Friday, June 05, 2009

Some things I've been reading: Gilead, Kulkarni, Nemser, Kirsch, Merrill, and Neuhaus

Some things I've been reading recently (Warning: to follow me to all these places will require plenty of spare or work time on your part):

Amihud Gilead's essay "How Few Words Can the Shortest Story Have?", which persuasively makes the case that Ernest Hemingway's untitled six-word story "For sale: baby shoes, never worn." beats all the competition for the most complex and satisfying short short story ever written.

Two essays about the dismal performance of the BJP in the recent national elections, one by a perceptive outsider, Vir Sanghvi, called "What Is The BJP all about today?", the other a very detailed piece by an insider, Sudheendra Kulkarni, called "Hindu Divided Family".

Two excellent essays on poetry in translation (1, 2): one by Alexander Nemser on Vladimir Nabokov's stilted translations of the major Russian poets Verses and Versions ("Nabokov's versions have the paradoxical consequence of revealing how subjective even a literal translation is. [H]is baffling diction and his commitment to warped syntax produce an effect more of singularity than of accuracy. Literal translation, like any other kind, is asymptotic: it is always approaching the solution but never reaching it. And the gap between the original and the new version can be filled in only subjectively, depending on one's aesthetic sense of what to keep and what to give up. Beyond a certain level of rudimentary meaning, there is no proof in translation, there is only persuasion...")

and the other by Adam Kirsch on David Hinton's Classical Chinese Poetry ("No translator of Chinese verse attempts to follow the original in meter or rhyme, for the simple reason that, if such fidelity is difficult even in translating a kindred language such as French or German, it is utterly impossible when dealing with a language like Chinese. That is why it is so appropriate that Pound, who knew no Chinese, should be the inventor of Chinese poetry in English. When reading English versions of Chinese poems, we are getting as close as the conditions of our knowledge will allow, but no closer--we are reading the phenomenon, while the noumenon, the lyrical thing-in-itself, remains always out of reach.")

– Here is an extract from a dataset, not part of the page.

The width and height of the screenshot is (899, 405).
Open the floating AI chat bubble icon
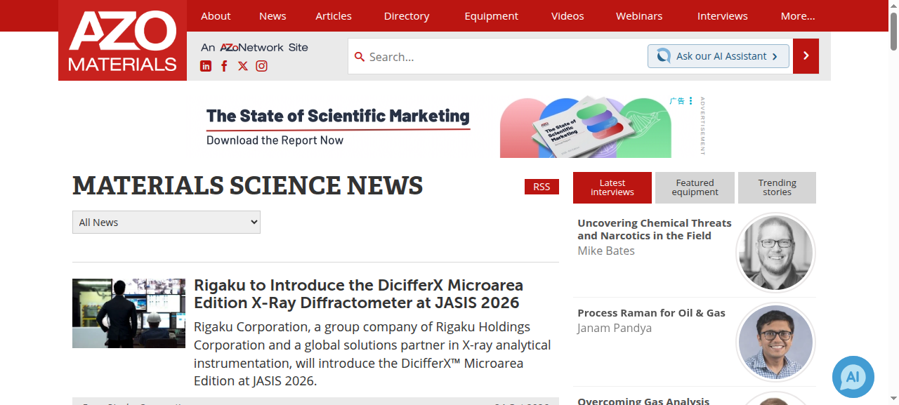click(853, 377)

"What Is A Translator's True Calling", an essay by Christi Merrill on the stories of the Rajasthani writer Vijay Dan Detha ("At the beginning of his writing career, Detha told me, he unabashedly thought of himself as a folklorist, and made it his life mission to put into print the exceedingly varied and vibrant oral tales he grew up hearing in his native rural Rajasthan. And while he didn't state this directly, he made me understand that he began to feel frustrated with the unspoken mandate to copy down the tales exactly as he heard them. So he began to make changes — as would any storyteller in the oral tradition, I would argue — to bring out the full effect of each story. When I met him in 1988, he had already published fourteen fat volumes of tales written in Rajasthani as part of a series called Batan ri Phulwari (A Garden of Tales), and counted as his influences Russian fabulist and playwright Anton Chekhov (in Hindi translation), Hindi Progressive realist short story writer and novelist Premchand, and the German folklorist brothers Grimm (in English translation)...His work, like mine, was a different kind of translation, more in the spirit of the Hindi word anuvad, which conveys instead a 'telling in turn.' ") Merrill's translation of Detha's "translations" are forthcoming from Katha Books, and she is also the author of the recent study Riddles of Belonging: India in Translation and Other Tales of Possession.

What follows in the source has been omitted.